In der Neuzeit sind an die Stelle solcher Verirfragen und dialektischen Argumente die auf Sinnesphysiologie beruhenden Erwägungen über den Charakter der normalen Wahrnehmung getreten. Sie haben den naiven Realismus vollständig zerstört. Man kann sie etwa so schematisieren. Wir nennen eine Nahrung gesund, eine Frucht wohlschmeckend. Was heißt das? Ist die Gesundheit in der Nahrung oder der Wohlgeschmack im Apfel? Offenbar nicht, das sieht auch der gesunde Menschenverstand, sondern in dem, der ihn ißt; in dem Apfel ist nur etwa eine Kraft, den Geschmackssinn so zu affizieren. Wir nennen den Zucker süß; liegt die Sache hier anders? Vielleicht wird die gemeine Vorstellung hier bedenklich: der Zucker ist doch wirklich selber füß. Freilich ist er; aber was bedeutet das? Wenn ihr genauer zuseht, doch nichts anderes als: wenn er auf die Zunge kommt, schmeckt er süß. Wenn er nicht süß schmeckte, würdet ihr nicht sagen, er sei süß. Das Schmecken aber ist doch wieder nicht in dem Zucker, sondern in euch; in ihm mag eine Kraft, eine Beschaffenheit sein, welche macht, daß ihr diesen Geschmack habt. Gäbe es überhaupt keine Zunge, so schmeckte auch nichts weder süß noch bitter, so gäbe es Süßigkeit und Bitterkeit überhaupt nicht auf der Welt. Und dasselbe wird nun auch von den Qualitäten gelten, welche Auge und Ohr wahrnehmen. Gäbe es kein Ohr, so gäbe es keine Töne, wäre kein Auge, so wären Licht und Farben nicht. Den Dingen kann man nur eine Beschaffenheit oder eine Kraft zuschreiben, die Sinnesorgane so zu erregen, daß in dem Bewußtsein diese Empfindungen entstehen. Und diese Kraft hat ja die moderne Naturwissenschaft ermittelt: wir wissen, das, was die Tonempfindung hervorruft, ist eine wellenförmige Bewegung der Luft oder eines andern elastischen Mediums; das, was die Lichtempfindung erregt, ist die oszillatorische Bewegung des Äthers.

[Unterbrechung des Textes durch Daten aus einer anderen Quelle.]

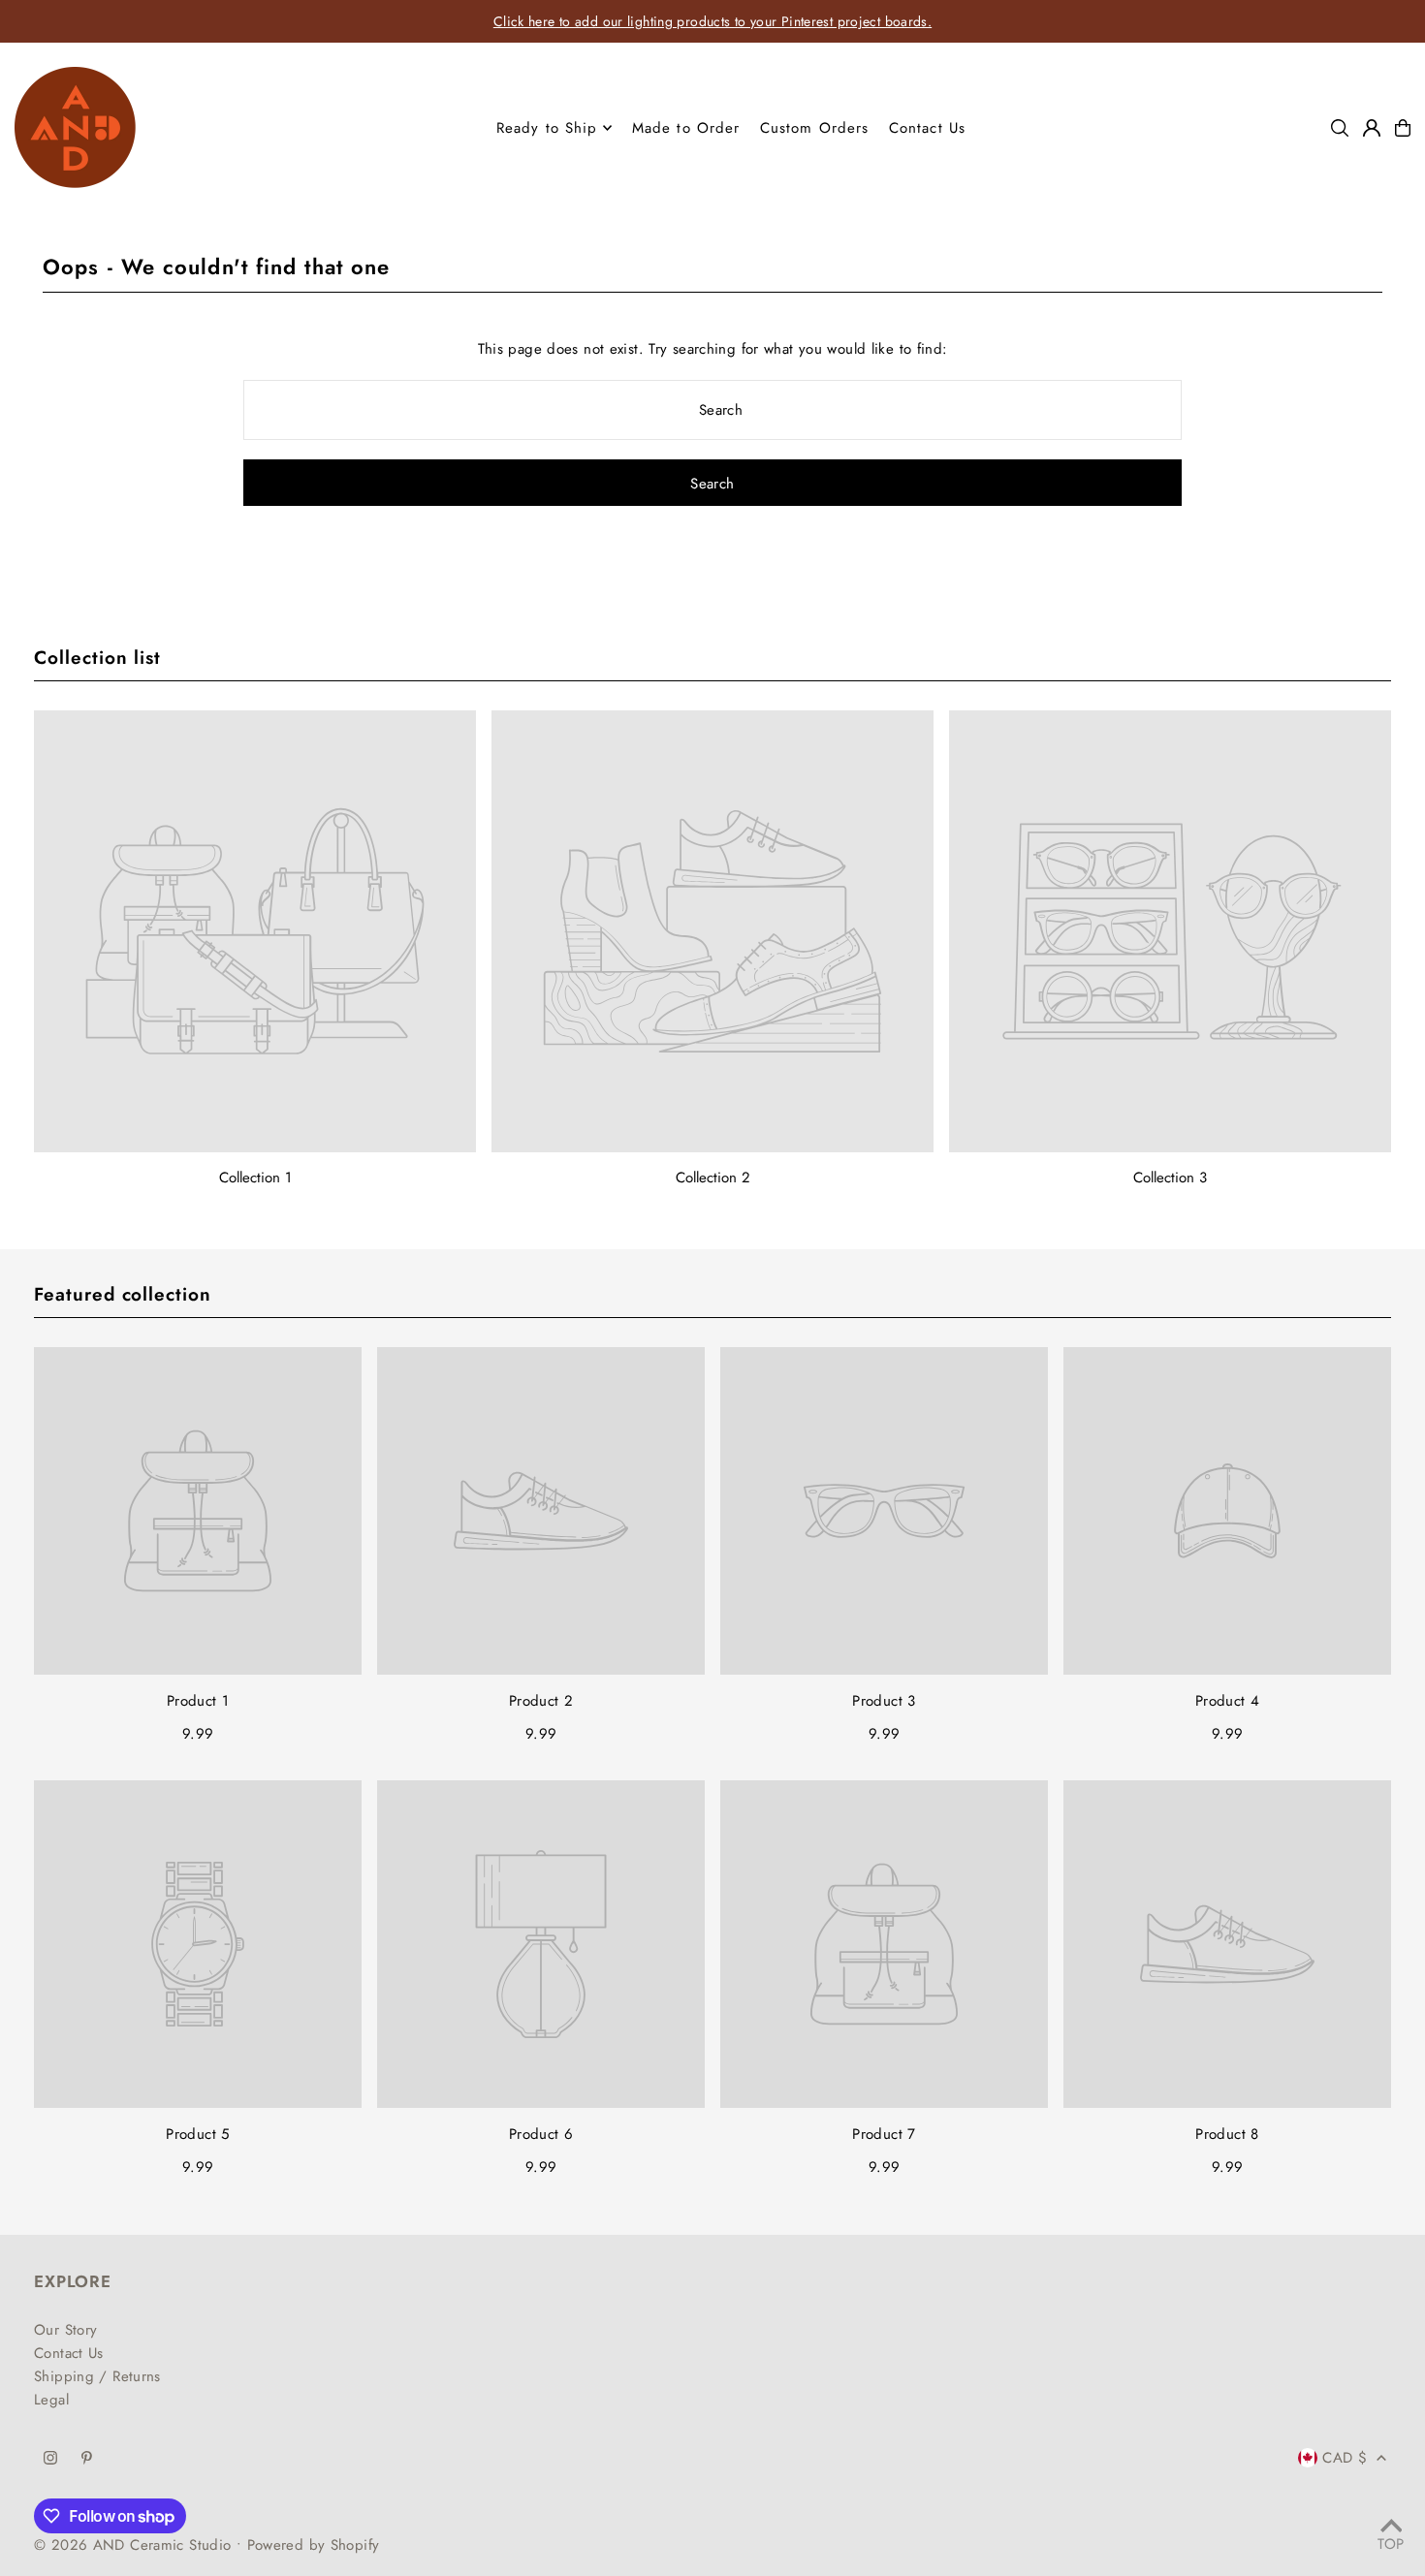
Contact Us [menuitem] (927, 128)
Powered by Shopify (313, 2545)
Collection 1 (255, 1177)
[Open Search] (1339, 128)
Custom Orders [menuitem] (815, 128)
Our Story (65, 2329)
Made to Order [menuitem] (686, 128)
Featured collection (122, 1294)
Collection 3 (1170, 1177)
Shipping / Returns (97, 2376)
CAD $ (1344, 2457)
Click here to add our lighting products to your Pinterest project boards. (712, 21)
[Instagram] (50, 2459)
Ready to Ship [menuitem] (547, 128)
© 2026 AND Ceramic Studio (132, 2545)
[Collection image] (255, 931)
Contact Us (69, 2353)
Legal (51, 2399)
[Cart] (1402, 128)
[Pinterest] (86, 2459)
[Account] (1371, 128)
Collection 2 (713, 1177)
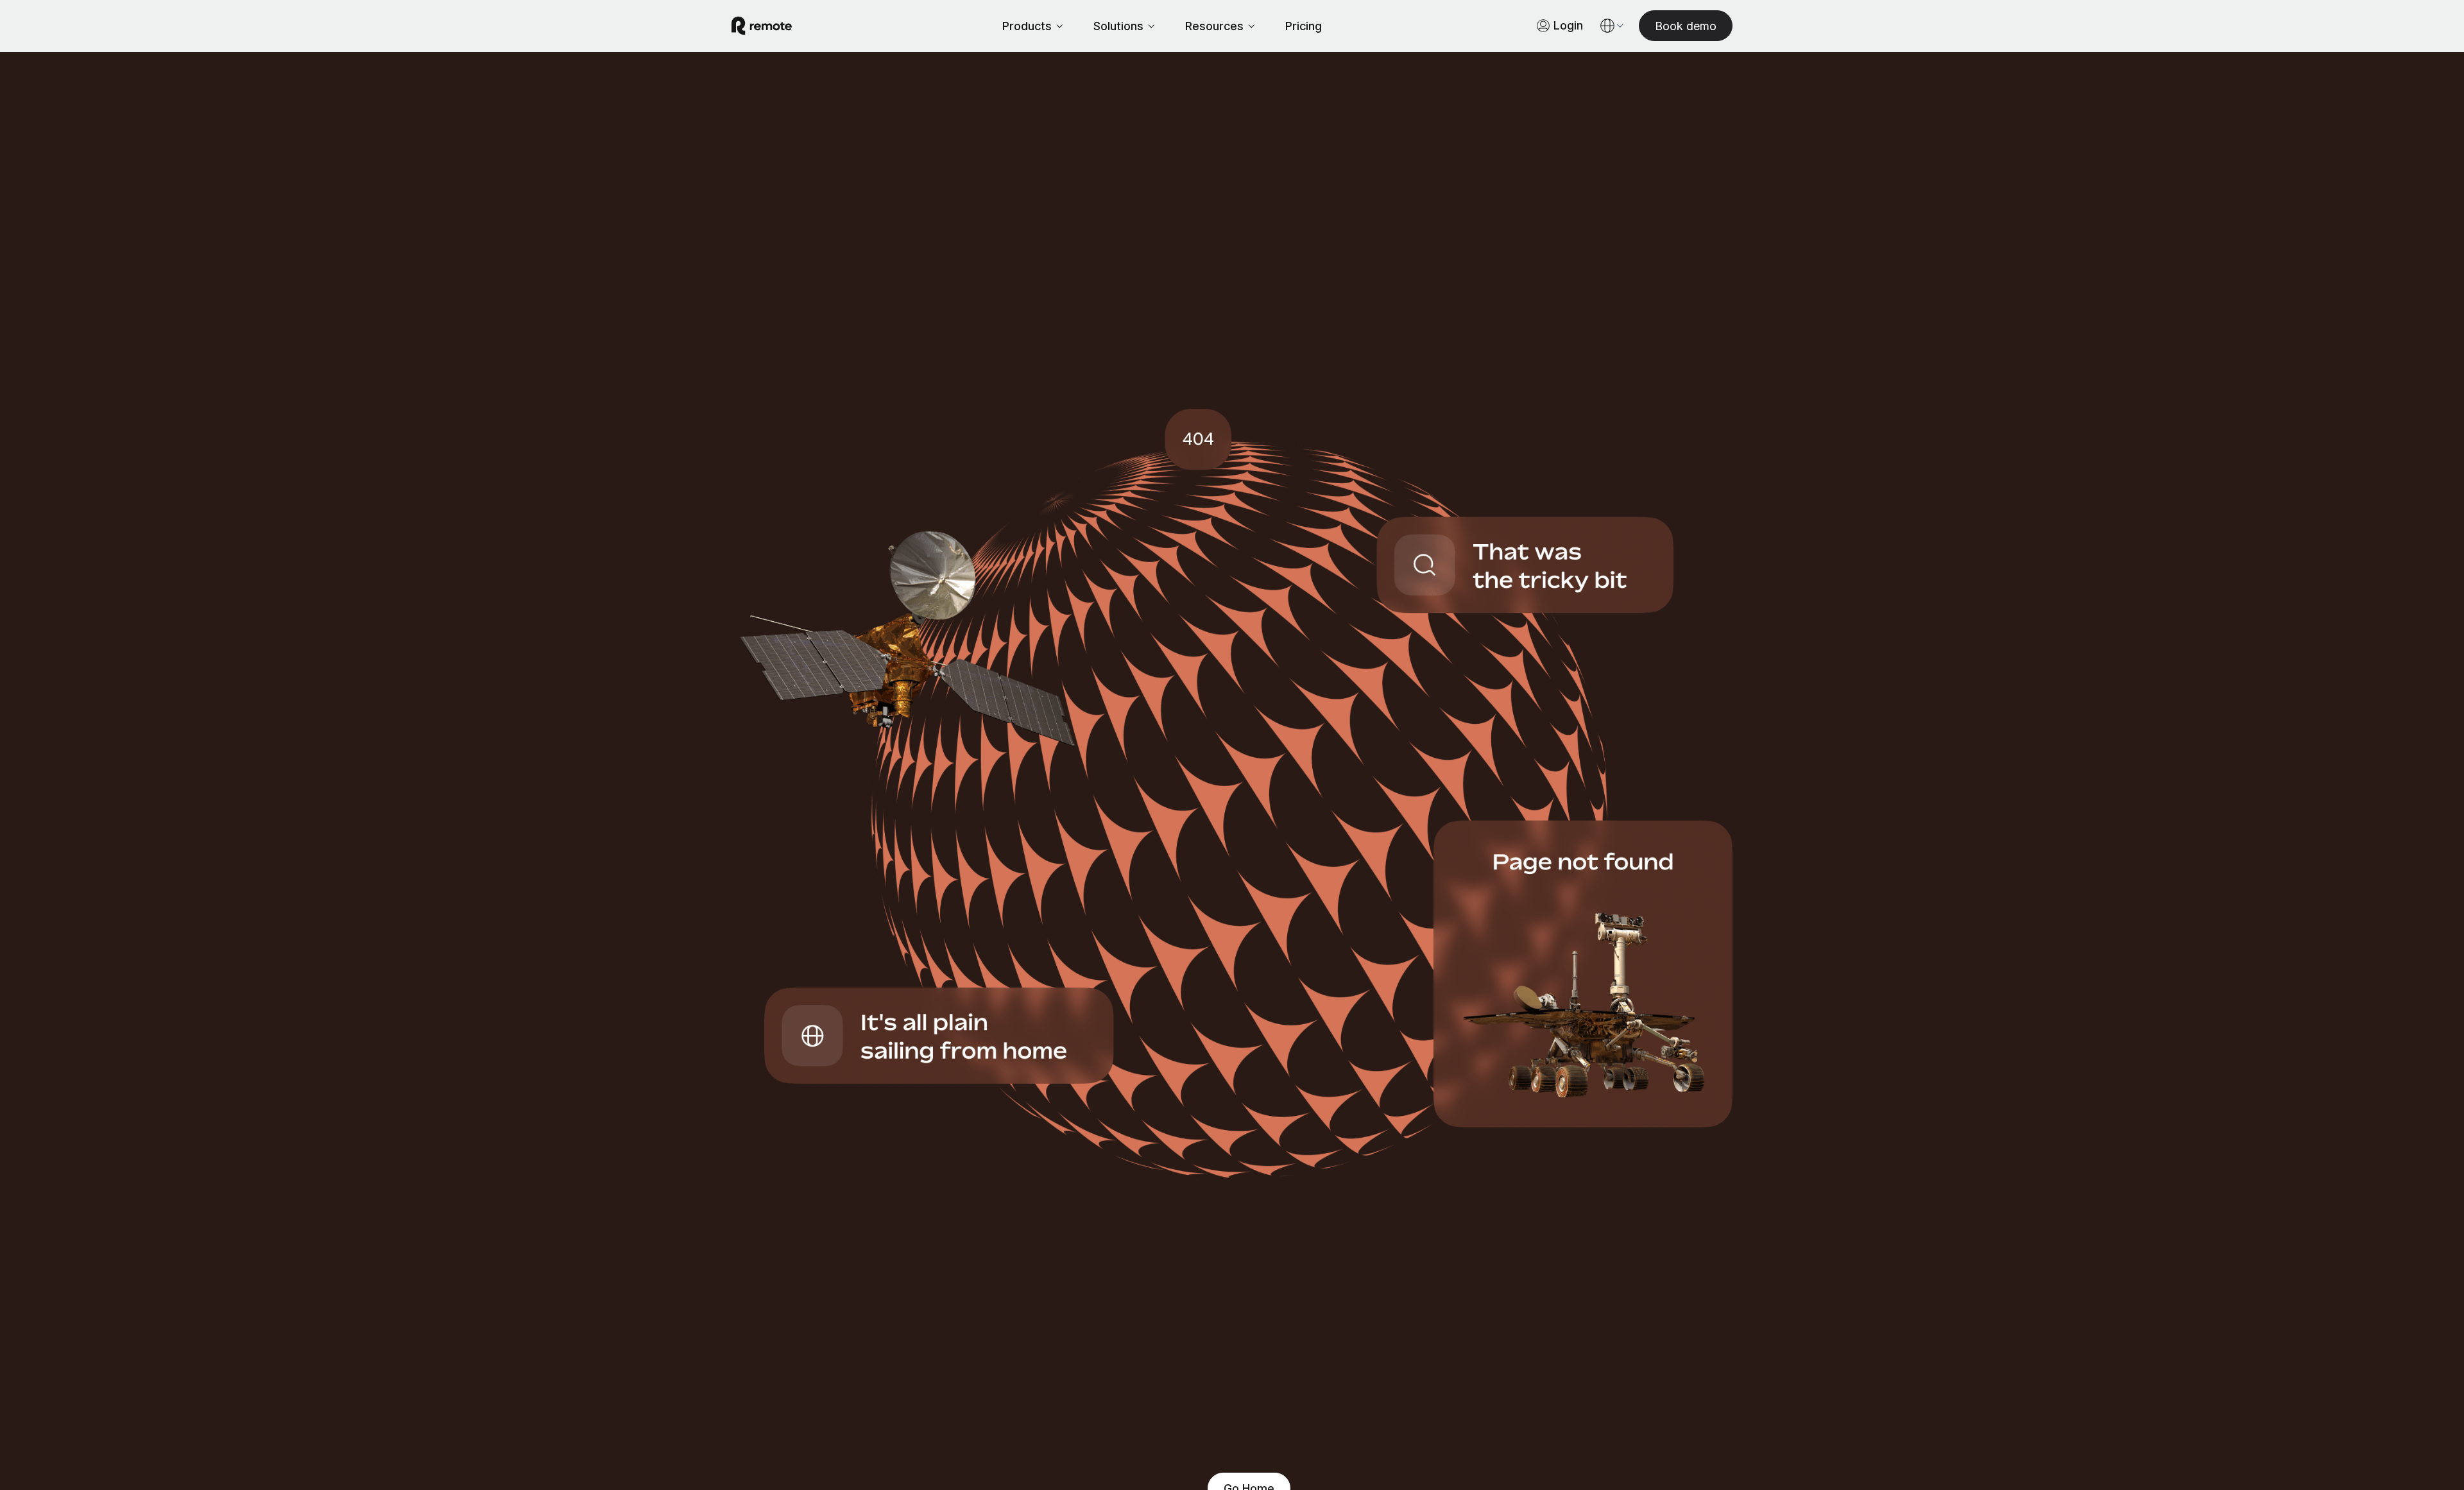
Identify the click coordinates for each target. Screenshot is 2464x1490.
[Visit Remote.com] (762, 25)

Hier pflegt die erkenntnistheoretische Reflexion zunächst Halt zu machen, wir hätten dann folgende Vorstellung. Draußen im Raum find Körper, fie sind ausgedehnt, undurchdringlich, beweglich, mit allerlei Kräften ausgestattet. Nicht aber gehören ihnen die Qualitäten der Sinnesempfindung als Eigenschaften an, vielmehr sind diese allein im Subjekt, in den Dingen sind nur die Kräfte, sie zu erregen. Und zwar findet zwischen diesen Kräften und den Wirkungen durchaus keine Ähnlichkeit statt. Der Ton gleicht nicht den Schwingungen der Luft, welche den Gehörsnerven erregen; und so ist das Licht den Ätherwellen nicht ähnlich; auch ist das Grün nicht ein Abbild der Konstitution des Körpers, der grünes Licht reflektiert. Die Empfindungsqualitäten find lediglich Symbole des Wirklichen, nicht anders, wie Buchstaben Symbole der Laute, Wörter Symbole der Vorstellungen sind, aber nicht ähnliche Abbildungen.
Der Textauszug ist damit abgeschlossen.